== WHAT IS BEING ASKED ==
The lines from the start of the records below through the line containing "You are a computer-use agent. The" are to be copied exactly, both ends included, with nothing added.

Stored items:
»»
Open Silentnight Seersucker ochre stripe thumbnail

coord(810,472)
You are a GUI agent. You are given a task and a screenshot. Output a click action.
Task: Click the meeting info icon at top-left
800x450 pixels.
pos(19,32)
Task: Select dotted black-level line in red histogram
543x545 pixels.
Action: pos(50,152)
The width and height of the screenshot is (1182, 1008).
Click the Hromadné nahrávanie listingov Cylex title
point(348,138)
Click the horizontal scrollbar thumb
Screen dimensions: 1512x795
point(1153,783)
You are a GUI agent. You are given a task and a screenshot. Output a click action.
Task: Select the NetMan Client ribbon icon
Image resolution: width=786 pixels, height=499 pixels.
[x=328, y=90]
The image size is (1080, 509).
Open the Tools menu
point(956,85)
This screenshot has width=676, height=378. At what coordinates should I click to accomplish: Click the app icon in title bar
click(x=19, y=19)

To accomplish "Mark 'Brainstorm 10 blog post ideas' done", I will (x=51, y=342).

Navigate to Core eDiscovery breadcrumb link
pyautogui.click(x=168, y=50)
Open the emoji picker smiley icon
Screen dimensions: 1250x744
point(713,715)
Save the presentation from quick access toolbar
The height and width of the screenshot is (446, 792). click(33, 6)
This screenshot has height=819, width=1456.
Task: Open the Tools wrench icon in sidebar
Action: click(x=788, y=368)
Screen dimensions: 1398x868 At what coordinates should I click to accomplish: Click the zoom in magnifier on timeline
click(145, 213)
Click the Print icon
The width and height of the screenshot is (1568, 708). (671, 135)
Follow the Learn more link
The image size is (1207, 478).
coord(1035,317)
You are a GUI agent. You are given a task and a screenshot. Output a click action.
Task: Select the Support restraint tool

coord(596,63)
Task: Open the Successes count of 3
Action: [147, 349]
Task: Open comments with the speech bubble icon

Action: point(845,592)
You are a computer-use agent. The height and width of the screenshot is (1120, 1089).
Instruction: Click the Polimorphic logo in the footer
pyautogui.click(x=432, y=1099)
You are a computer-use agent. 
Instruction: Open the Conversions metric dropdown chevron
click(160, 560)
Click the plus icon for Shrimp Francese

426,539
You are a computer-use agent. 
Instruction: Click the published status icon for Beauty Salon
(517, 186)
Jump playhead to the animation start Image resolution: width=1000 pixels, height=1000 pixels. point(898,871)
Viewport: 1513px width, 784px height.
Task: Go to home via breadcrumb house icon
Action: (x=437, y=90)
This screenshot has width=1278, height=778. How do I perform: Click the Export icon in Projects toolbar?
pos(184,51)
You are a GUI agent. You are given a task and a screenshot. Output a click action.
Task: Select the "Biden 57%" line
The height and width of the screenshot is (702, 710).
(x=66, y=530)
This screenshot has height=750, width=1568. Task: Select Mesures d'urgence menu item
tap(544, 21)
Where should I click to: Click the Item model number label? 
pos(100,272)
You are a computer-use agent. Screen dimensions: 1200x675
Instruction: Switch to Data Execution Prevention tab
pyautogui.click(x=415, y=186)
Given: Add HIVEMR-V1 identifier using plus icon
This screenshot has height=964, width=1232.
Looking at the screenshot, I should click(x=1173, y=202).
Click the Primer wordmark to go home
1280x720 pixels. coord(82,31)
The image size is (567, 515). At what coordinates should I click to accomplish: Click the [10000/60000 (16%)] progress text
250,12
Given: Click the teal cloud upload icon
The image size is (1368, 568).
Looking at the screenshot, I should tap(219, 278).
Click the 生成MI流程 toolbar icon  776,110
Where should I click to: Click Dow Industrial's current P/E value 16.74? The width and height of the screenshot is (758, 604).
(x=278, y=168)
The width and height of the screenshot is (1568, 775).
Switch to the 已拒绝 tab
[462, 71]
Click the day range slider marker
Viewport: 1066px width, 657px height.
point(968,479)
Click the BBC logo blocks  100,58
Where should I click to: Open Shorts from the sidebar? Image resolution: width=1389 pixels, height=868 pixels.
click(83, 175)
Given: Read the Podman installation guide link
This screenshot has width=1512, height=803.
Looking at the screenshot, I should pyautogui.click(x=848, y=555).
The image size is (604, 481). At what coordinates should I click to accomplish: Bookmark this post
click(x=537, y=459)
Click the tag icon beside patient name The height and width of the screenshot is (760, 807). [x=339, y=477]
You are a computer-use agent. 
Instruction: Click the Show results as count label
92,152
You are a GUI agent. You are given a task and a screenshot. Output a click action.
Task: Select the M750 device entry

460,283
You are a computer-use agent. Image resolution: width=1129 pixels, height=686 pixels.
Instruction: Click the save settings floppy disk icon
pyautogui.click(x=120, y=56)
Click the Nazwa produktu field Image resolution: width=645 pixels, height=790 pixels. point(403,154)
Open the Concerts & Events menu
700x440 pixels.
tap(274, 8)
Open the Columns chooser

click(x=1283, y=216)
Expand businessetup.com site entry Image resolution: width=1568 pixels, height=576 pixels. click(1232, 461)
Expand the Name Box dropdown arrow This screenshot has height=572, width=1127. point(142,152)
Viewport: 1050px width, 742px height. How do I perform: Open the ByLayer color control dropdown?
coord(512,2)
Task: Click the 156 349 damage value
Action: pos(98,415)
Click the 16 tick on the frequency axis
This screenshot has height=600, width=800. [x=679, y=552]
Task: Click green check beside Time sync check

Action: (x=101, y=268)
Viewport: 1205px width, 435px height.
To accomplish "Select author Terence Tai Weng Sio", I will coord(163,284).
««
== WRITTEN RESPONSE ==
Open Silentnight Seersucker ochre stripe thumbnail

coord(810,472)
You are a GUI agent. You are given a task and a screenshot. Output a click action.
Task: Click the meeting info icon at top-left
800x450 pixels.
pos(19,32)
Task: Select dotted black-level line in red histogram
543x545 pixels.
Action: pos(50,152)
The width and height of the screenshot is (1182, 1008).
Click the Hromadné nahrávanie listingov Cylex title
point(348,138)
Click the horizontal scrollbar thumb
Screen dimensions: 1512x795
point(1153,783)
You are a GUI agent. You are given a task and a screenshot. Output a click action.
Task: Select the NetMan Client ribbon icon
Image resolution: width=786 pixels, height=499 pixels.
[x=328, y=90]
The image size is (1080, 509).
Open the Tools menu
point(956,85)
This screenshot has width=676, height=378. At what coordinates should I click to accomplish: Click the app icon in title bar
click(x=19, y=19)

To accomplish "Mark 'Brainstorm 10 blog post ideas' done", I will (x=51, y=342).

Navigate to Core eDiscovery breadcrumb link
pyautogui.click(x=168, y=50)
Open the emoji picker smiley icon
Screen dimensions: 1250x744
point(713,715)
Save the presentation from quick access toolbar
The height and width of the screenshot is (446, 792). click(33, 6)
This screenshot has height=819, width=1456.
Task: Open the Tools wrench icon in sidebar
Action: click(x=788, y=368)
Screen dimensions: 1398x868 At what coordinates should I click to accomplish: Click the zoom in magnifier on timeline
click(145, 213)
Click the Print icon
The width and height of the screenshot is (1568, 708). (671, 135)
Follow the Learn more link
The image size is (1207, 478).
coord(1035,317)
You are a GUI agent. You are given a task and a screenshot. Output a click action.
Task: Select the Support restraint tool

coord(596,63)
Task: Open the Successes count of 3
Action: [147, 349]
Task: Open comments with the speech bubble icon

Action: point(845,592)
You are a computer-use agent. The height and width of the screenshot is (1120, 1089).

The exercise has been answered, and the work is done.